By JAMES TUCKER
Compiled by Heidi Honeycutt
Produced by Etheria Film Night LLC
This one is going to be a little different than what we usually cover here in the Sematary, but it was such a unique opportunity that I just couldn’t bring myself to pass it up. When I saw that Shudder had released the ETHERIA FILM NIGHT SHORTS showcase for 2020, I decided to give it a shot, to treat it a little bit like a non-themed anthology film and see where it took me. And holy shit am I glad I did, because this showcase hits on such a diverse set of subjects, subgenres, and real-life horrors that it’s more than worth your time: it’s required viewing for the socially conscious horror nerd.

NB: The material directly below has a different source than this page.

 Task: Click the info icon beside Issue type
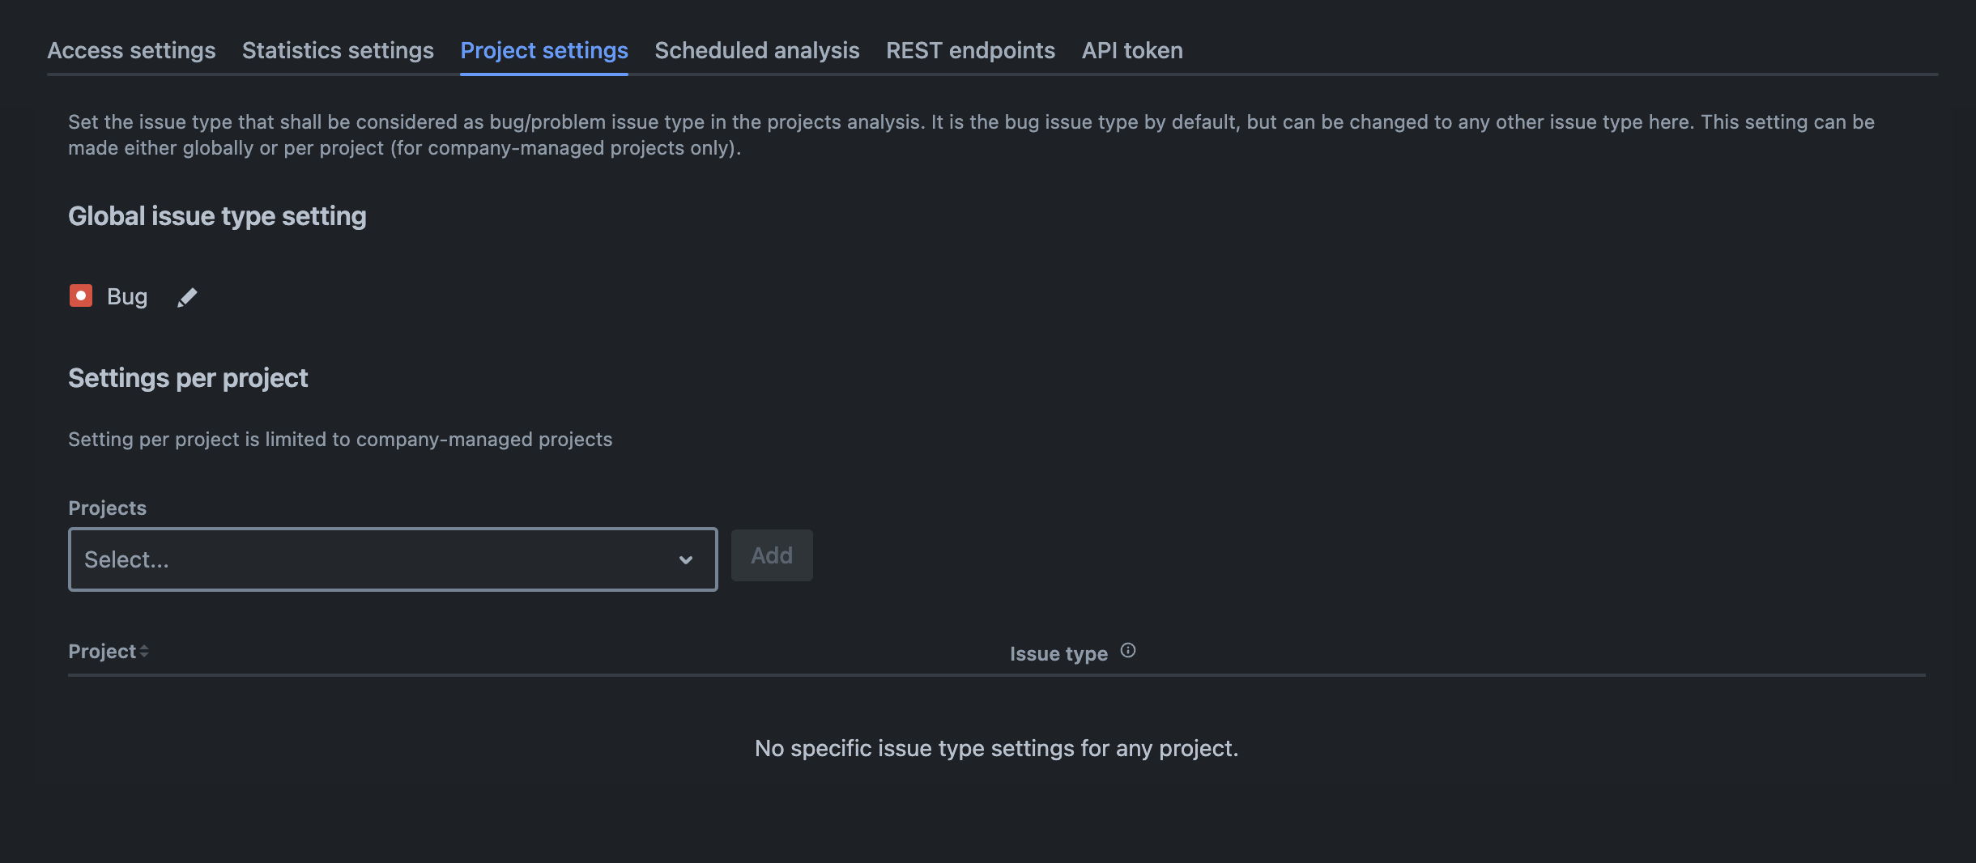tap(1127, 651)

Most anthologies (or showcases) are a bit of a mixed bag; certain segments tend to hit harder than others, while some just wind up being outright skippable. ETHERIA is the exception to the rule. There wasn’t a single segment I saw where I thought anything like “wow, that was disappointing.” Sure, there were certain segments that I thought weren’t 100% my thing, like the short “Offbeat,” which takes place in a dystopian future and comes off a little bit like a Black Mirror short; but “Offbeat” was a solid work through and through with some interesting climate-change centric commentary and a satisfying conclusion to the main character’s arc. That’s the thing about ETHERIA: it offers a little something for everybody, covering a wide range of genres and classes of horror. You want something splatterpunky, something a little Clive Barker-esque? Check out “Man in the Corner.” You want 80’s throwback horror that explores the implications of the final girl trope? Watch “The Final Girl Returns.” I can’t remember the last time I was so excited transitioning to a new segment; every single one was quality horror with solid messaging, compelling characters, and beautifully penned plots.
“ETHERIA is a near perfect non-themed anthology, required viewing for the socially conscious horror nerd.”

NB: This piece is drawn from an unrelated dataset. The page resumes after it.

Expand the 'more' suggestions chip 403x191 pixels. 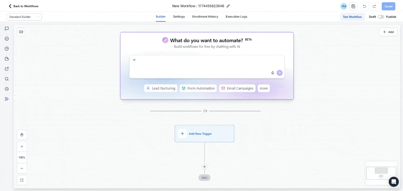tap(264, 88)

In this column, I usually break down the messaging of the movies I watch and go through them as comprehensively as I can without spoilers. Here, given the nature of what I’m watching, that would be a little difficult. So what I’ll do is break down a couple of the shorts briefly and try to demonstrate what this amazing showcase has to offer.

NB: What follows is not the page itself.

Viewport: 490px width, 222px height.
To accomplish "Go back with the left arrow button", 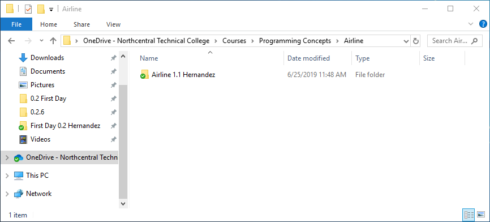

“Waffle” is the first short in the showcase, and it depicts a world where people use apps to find and schedule appointments with people who will pretend to be in relationships with them for a price. It mainly centers on an insane waffle company heiress and her pay-to-play best friend as the waffle heiress gets increasingly unstable. This one is half Hitchcock, half Black Mirror.
“Basic Witch” is a story that forces a man to go through what a woman goes through when her boundaries are violated and consent that is withdrawn is ignored. It’s poignant, powerful, and (this is a warning to anyone who might be negatively affected by seeing this subject dealt with) dissects the issue thoroughly but entertainingly.
“Man in the Corner” is one of the shorter ones in the bunch, and depicts two gay men having sex when they are suddenly joined by an obese old white guy, who tries to force himself into their relationship. The moral of this one is (without spoilers) sometimes you think you’re only dating one person… and you’re really dating two. It’s Jekyll and Hyde a la Hellraiser.
Lastly, “Maggie Mae” is about responsibility, dysfunctional families, and in particular that one family member you have who doesn’t do jack shit. If gluttony and sloth were sins personified, that personification would look like Maggie Mae, and this short is as infuriating as it is horrifying. I swear, if I had to hear “I DIDN’T DO ANYTHING” one more time…
This is a near perfect collection of short films that touch on a wide spectrum of social issues in ways that are mostly innovative and nearly always entertaining. Where ETHERIA may lose some viewers is one or two of the segments feel a bit more on the nose than some others, more preachy than entertaining: I would reference “Offbeat” and “Live” as examples of segments that aren’t bad by any stretch of the imagination, but feel a bit more didactic in nature. And with all anthologies, some viewers will like certain segments better than others; despite how well ETHERIA works AS a non-themed anthology, everyone will find their own weak segment. For me, that’s “Offbeat;” while the film’s individualistic message is a good one, it’s hardly new for the dystopian genre, and very little about “Offbeat” sets it apart from it’s contemporaries. The ending where the protagonist breaks the mold, using his mad drumming skills to win a challenge before getting disqualified anyways feels a little juvenile to me, something out of a Young Adult novel. Not everyone will agree with me, and I still think there’s quite a bit of value in it’s messaging; not everyone is built the same, and different social apparatuses often fail to recognize that and make room for it. I just didn’t enjoy it quite as much as the other segments.
I’m giving ETHERIA a 9 out of 10. It’s one of the best things Shudder has added to their library in a long time, and I hope they acquire more like this in the future.